**VORLIEGENDER TEXT:**
+===+
Augustin 345 - 06/2013
Jolie, Papst und 100 Krapfen
Dieser Tage kriegte ich eine Ausgabe der Südtiroler Tageszeitung «Dolomiten» in die Hände. Sie freute sich über die «Erfolge» der ÖVP bei den vergangenen Regionalwahlen, bewies ihren «Mut» zu Multikulti, indem sie einen Artikel in italienischer Sprache zuließ (einen einzigen, damit schlägt sie aber die «Kronen Zeitung», die kaum je einen Artikel auf Serbokroatisch publizieren würde), und sie enthielt eine Sachbuch-Bestsellerliste, die ich hiermit zum Thema dieser Rubrik erkläre.Darf ich zitieren? 1. «Credo – Ich glaube» von Bischof Ivo Muser, Athesia Verlag. 2. «Liebevoll erziehen» von Manuela Oberlechner, Athesia Verlag. 3. «So genießt Südtirol – 33 x Spargel» von einem Autor_innentrio, Athesia Verlag. 4. «So kocht Südtirol», dieselben Autor_innen, Athesia Verlag. 5. «100 Südtiroler Krapfen – Bäuerinnen verraten», Raetia Verlag. 6. «Krebsrisiko senken durch gesunde Ernährung» von Bernd Gänsbacher, Athesia Verlag. 7. So genießt Südtirol – 33 x Knödel» vom Autor_innentrio, Athesia Verlag. 8. «Der neue Papst» von Stefan Kempis, Herder Verlag. 9. «Aussaattage 2013» von Maria Thun, Eigenverlag. 10. «Papst Franziskus – Mein Leben, mein Weg» von Sergio Bergoglio und Jorge Mario.
+===+
**GEZEIGTES MATERIAL:**

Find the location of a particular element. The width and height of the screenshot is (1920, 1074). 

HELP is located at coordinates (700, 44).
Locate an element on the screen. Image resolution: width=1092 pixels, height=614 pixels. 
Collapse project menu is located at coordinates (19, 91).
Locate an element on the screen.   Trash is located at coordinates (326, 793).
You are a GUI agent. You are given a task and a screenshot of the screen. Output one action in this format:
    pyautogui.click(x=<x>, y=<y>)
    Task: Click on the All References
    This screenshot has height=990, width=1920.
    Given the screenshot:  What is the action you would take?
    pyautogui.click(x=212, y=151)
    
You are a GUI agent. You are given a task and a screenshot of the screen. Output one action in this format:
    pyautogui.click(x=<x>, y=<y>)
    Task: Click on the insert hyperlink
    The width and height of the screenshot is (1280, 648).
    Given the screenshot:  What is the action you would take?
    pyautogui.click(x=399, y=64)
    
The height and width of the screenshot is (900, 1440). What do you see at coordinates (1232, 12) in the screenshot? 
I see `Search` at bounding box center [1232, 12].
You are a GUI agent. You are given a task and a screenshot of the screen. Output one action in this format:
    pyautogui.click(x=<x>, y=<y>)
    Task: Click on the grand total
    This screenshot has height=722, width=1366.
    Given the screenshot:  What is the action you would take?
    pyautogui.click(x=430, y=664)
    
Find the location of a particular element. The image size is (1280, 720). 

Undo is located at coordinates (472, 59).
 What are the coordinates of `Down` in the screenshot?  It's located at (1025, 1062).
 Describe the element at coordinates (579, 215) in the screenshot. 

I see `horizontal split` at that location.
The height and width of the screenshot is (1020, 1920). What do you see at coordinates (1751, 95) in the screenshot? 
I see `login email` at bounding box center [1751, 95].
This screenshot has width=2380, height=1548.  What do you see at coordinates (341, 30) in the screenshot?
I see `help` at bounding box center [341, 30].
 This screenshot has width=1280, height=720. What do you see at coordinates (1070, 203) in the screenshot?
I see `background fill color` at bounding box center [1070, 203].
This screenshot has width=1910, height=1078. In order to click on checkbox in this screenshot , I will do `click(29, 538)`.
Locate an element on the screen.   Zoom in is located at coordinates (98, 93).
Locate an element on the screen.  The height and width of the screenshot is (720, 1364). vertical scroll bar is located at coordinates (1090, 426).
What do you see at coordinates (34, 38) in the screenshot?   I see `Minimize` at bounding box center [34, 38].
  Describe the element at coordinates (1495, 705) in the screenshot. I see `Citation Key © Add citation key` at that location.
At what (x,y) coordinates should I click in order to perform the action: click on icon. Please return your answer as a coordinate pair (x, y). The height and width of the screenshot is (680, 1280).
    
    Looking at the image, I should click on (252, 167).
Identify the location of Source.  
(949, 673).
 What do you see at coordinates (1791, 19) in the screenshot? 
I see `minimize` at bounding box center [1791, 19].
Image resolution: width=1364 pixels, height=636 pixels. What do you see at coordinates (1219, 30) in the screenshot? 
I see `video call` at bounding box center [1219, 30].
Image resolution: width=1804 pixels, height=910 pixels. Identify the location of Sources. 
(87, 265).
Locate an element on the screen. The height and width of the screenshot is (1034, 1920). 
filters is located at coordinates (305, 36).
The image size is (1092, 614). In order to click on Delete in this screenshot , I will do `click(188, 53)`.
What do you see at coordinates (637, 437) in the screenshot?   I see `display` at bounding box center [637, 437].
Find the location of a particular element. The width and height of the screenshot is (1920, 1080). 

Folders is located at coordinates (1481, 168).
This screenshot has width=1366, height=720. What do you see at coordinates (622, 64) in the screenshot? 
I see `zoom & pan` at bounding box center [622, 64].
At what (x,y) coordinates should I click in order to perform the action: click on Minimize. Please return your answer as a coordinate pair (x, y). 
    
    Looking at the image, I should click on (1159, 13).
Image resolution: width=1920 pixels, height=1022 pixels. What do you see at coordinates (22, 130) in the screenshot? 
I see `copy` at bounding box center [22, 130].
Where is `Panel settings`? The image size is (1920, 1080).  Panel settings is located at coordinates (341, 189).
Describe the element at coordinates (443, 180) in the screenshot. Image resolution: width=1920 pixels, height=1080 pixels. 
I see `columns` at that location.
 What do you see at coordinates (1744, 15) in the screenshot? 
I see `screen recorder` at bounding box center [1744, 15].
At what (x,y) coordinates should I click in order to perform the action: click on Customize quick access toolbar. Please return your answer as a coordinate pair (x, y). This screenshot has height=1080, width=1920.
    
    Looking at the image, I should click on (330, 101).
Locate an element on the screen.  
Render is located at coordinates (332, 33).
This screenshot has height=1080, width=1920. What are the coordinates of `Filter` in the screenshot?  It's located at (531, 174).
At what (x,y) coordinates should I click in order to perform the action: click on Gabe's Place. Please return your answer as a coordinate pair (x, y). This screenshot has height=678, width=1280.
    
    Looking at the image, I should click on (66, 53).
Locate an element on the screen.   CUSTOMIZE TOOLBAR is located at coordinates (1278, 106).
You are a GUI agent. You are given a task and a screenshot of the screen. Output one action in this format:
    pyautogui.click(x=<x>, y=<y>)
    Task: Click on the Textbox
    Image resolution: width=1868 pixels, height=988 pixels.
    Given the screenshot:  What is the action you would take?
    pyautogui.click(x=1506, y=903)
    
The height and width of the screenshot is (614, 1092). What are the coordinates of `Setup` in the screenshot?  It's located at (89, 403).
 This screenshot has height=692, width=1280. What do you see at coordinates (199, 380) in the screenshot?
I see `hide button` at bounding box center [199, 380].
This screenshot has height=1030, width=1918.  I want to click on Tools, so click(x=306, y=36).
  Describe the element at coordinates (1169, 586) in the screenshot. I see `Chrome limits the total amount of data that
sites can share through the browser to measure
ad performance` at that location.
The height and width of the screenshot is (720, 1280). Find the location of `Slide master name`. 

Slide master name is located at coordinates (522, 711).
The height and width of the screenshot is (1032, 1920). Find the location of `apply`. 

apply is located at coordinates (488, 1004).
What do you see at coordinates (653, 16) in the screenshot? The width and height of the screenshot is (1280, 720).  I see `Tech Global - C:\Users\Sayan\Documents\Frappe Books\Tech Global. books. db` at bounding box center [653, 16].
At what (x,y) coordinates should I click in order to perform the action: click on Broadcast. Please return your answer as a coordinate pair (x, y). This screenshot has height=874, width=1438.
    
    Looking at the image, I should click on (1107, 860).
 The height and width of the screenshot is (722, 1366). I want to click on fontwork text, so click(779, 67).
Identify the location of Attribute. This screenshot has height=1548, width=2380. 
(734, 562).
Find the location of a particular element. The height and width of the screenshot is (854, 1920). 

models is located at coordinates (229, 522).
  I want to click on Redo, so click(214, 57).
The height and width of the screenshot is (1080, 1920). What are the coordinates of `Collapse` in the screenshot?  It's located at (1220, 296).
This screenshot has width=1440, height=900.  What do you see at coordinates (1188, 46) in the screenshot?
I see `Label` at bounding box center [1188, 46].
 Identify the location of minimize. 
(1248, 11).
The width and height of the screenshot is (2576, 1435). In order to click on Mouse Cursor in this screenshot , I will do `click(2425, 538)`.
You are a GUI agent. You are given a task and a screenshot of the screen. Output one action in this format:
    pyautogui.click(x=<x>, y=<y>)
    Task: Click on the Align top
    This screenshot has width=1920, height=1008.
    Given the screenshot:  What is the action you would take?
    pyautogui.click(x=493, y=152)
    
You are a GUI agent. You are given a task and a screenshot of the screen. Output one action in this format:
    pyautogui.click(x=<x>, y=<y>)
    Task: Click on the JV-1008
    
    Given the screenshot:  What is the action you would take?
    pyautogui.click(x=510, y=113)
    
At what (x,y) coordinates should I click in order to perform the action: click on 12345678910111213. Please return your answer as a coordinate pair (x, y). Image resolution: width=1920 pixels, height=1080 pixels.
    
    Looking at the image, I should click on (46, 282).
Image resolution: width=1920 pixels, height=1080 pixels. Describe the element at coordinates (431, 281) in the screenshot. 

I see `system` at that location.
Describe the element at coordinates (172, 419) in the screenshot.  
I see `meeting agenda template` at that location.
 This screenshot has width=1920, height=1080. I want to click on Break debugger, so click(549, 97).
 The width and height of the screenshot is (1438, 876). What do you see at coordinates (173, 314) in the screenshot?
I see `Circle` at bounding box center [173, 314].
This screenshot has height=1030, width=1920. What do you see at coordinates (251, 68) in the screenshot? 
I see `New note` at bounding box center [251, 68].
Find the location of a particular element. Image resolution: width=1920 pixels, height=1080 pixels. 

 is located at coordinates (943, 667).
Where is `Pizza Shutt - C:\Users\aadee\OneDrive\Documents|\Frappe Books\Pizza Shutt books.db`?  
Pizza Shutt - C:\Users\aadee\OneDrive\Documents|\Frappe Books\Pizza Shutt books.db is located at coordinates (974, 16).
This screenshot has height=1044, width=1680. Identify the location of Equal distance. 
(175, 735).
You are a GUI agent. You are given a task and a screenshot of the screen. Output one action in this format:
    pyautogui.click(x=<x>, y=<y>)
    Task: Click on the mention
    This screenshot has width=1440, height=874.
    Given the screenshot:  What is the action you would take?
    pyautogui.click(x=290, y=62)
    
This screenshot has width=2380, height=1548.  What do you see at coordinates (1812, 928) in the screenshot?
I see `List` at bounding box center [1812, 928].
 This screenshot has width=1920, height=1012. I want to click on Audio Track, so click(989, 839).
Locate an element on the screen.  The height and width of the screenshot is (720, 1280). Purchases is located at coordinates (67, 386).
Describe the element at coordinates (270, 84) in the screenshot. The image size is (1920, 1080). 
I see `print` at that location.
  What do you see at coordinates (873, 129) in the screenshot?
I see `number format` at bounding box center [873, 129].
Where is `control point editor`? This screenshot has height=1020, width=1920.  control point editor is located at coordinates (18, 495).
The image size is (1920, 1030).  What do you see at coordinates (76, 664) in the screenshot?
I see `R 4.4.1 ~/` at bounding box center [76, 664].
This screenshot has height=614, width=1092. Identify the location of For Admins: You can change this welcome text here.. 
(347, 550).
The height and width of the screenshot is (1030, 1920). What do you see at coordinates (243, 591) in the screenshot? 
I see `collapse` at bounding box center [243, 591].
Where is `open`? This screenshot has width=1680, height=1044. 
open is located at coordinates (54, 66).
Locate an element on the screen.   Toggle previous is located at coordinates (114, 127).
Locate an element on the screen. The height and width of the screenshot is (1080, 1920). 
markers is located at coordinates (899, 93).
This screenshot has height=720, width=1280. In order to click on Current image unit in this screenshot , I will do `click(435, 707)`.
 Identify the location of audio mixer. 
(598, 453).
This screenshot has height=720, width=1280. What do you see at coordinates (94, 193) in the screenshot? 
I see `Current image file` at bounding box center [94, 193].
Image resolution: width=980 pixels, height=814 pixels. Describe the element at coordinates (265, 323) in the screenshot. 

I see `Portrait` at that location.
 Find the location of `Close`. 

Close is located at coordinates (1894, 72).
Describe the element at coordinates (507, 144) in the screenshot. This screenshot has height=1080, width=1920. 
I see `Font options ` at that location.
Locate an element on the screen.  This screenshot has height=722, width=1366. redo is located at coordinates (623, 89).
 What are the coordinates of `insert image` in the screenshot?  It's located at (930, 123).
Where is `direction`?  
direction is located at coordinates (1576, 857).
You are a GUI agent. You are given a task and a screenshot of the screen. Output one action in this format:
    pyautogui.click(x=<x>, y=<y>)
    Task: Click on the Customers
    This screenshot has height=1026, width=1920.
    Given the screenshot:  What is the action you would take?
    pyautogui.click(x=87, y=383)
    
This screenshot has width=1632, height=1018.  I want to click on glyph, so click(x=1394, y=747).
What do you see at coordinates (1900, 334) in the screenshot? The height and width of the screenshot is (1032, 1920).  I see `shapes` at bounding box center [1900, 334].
+===+
**AUFGABENZIEL:** Gib den Text über die Sachbuch-Bestsellerliste der «Dolomiten» vollständig und ohne jede Änderung aus. Das Material wird hierfür nicht gebraucht.

**ERGEBNIS DER ÜBUNG:**
Augustin 345 - 06/2013
Jolie, Papst und 100 Krapfen
Dieser Tage kriegte ich eine Ausgabe der Südtiroler Tageszeitung «Dolomiten» in die Hände. Sie freute sich über die «Erfolge» der ÖVP bei den vergangenen Regionalwahlen, bewies ihren «Mut» zu Multikulti, indem sie einen Artikel in italienischer Sprache zuließ (einen einzigen, damit schlägt sie aber die «Kronen Zeitung», die kaum je einen Artikel auf Serbokroatisch publizieren würde), und sie enthielt eine Sachbuch-Bestsellerliste, die ich hiermit zum Thema dieser Rubrik erkläre.Darf ich zitieren? 1. «Credo – Ich glaube» von Bischof Ivo Muser, Athesia Verlag. 2. «Liebevoll erziehen» von Manuela Oberlechner, Athesia Verlag. 3. «So genießt Südtirol – 33 x Spargel» von einem Autor_innentrio, Athesia Verlag. 4. «So kocht Südtirol», dieselben Autor_innen, Athesia Verlag. 5. «100 Südtiroler Krapfen – Bäuerinnen verraten», Raetia Verlag. 6. «Krebsrisiko senken durch gesunde Ernährung» von Bernd Gänsbacher, Athesia Verlag. 7. So genießt Südtirol – 33 x Knödel» vom Autor_innentrio, Athesia Verlag. 8. «Der neue Papst» von Stefan Kempis, Herder Verlag. 9. «Aussaattage 2013» von Maria Thun, Eigenverlag. 10. «Papst Franziskus – Mein Leben, mein Weg» von Sergio Bergoglio und Jorge Mario.